Au Sénat, une commission d’enquête est rejetée au motif qu’elle jetterait « un peu de doute, un peu de trouble, un peu de confusion dans l’esprit et le cœur d’un grand nombre de fonctionnaires de police ».
Omerta, déni, raison d’État : la France tourne la page et cache la réalité historique. Côté algérien, les témoins de la répression se taisent par peur de représailles. L’hypothèse d’un retour au pays s’est éloignée, il s’agit de protéger les enfants qui feront leur vie en France, de ne pas compromettre leur avenir. Des années 60 aux années 80, cette mémoire sera donc familiale et souterraine. Il faudra attendre les années 80 pour que les générations suivantes remettent en avant cette journée tragique, notamment à travers La marche pour l’égalité et contre le racisme en 1983.
Les jeunes, les associations s’emparent de cette question, accompagnés par le travail des historiens, dont notamment le livre de Jean-Luc Einaudi, intitulé « La bataille de Paris, 17 octobre 1961 », sorti en 1991. L’auteur accède à certaines archives et révèle sous une lumière crue la responsabilité de l’État français dans cette nuit de massacre. Les collectivités locales vont donner une résonance à ce mouvement de libération de la parole, de restitution de l’histoire, comme Vénissieux avec notre stèle du 17 octobre. Elles vont ancrer physiquement, dans nos espaces publics, le souvenir des victimes de cette terrible répression. Aujourd’hui, la mémoire nous est restituée, enfin !
Alors que l’extrême droite et son fonds de commerce xénophobe montent partout en Europe, et que des dizaines de milliers de civils meurent sous les bombes, la communauté internationale reste toujours aussi impuissante.

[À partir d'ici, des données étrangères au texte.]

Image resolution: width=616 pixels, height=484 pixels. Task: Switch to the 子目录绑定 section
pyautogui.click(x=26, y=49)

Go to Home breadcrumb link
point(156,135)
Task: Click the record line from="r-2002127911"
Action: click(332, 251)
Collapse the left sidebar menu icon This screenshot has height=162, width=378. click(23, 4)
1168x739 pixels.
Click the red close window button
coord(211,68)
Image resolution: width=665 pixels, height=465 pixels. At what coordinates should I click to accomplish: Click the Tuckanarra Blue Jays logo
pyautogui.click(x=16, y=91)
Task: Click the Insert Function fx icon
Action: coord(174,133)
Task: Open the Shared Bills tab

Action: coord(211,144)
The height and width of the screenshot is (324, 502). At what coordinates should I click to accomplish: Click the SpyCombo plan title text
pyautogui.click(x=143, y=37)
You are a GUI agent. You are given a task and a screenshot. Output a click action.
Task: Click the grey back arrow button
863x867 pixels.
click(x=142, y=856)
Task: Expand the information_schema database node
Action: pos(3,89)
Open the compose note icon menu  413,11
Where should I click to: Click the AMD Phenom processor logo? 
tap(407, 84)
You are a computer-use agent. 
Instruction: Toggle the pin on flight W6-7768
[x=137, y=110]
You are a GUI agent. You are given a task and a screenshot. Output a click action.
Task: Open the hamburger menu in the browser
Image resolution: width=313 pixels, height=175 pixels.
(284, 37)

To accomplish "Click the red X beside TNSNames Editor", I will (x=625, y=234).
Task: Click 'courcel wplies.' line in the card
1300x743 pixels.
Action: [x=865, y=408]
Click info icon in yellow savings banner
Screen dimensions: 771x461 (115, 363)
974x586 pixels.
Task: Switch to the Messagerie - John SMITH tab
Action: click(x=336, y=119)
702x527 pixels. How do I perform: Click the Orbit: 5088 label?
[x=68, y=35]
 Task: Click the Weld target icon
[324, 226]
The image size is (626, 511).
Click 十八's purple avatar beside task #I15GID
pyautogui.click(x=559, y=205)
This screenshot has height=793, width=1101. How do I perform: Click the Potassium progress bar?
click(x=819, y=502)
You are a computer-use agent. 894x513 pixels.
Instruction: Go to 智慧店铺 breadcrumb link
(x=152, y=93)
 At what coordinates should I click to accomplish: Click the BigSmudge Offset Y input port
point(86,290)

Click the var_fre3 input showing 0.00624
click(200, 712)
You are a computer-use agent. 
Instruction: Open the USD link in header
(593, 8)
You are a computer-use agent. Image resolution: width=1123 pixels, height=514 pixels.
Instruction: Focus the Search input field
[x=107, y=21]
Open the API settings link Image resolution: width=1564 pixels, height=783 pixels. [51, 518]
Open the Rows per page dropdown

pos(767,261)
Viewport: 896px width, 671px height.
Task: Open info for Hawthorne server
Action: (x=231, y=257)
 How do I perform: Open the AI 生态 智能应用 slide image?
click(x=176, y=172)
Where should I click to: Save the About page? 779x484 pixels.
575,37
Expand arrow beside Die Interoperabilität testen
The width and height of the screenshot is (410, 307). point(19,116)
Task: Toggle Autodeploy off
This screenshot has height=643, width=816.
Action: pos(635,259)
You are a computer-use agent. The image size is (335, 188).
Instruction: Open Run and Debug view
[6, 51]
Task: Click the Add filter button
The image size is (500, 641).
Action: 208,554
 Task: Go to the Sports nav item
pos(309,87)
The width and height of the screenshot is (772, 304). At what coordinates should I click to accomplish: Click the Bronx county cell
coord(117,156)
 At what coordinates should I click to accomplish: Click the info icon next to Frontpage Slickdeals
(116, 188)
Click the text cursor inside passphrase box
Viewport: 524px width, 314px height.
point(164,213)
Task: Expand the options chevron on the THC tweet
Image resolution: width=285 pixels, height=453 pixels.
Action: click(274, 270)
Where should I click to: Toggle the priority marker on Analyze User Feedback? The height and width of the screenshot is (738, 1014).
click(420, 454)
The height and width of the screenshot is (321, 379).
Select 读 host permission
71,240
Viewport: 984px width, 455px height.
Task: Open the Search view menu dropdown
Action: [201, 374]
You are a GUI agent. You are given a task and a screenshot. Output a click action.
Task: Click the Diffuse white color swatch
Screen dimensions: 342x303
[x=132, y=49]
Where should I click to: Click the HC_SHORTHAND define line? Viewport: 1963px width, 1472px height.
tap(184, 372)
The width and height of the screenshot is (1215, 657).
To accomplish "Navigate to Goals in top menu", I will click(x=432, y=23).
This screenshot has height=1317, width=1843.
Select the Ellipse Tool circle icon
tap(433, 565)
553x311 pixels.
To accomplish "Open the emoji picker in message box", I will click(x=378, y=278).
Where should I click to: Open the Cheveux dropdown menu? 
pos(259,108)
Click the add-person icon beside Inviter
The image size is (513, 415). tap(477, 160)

L’histoire du 17 octobre vient nous rappeler que la violence collective peut surgir à tout moment au sein de toute société, que la paix, le respect de l’autre et le vivre ensemble sont plus fragiles qu’on ne le croit. Souvenons-nous en et agissons pour notre bien commun qui s’appelle la République, une et indivisible.
Je vous remercie.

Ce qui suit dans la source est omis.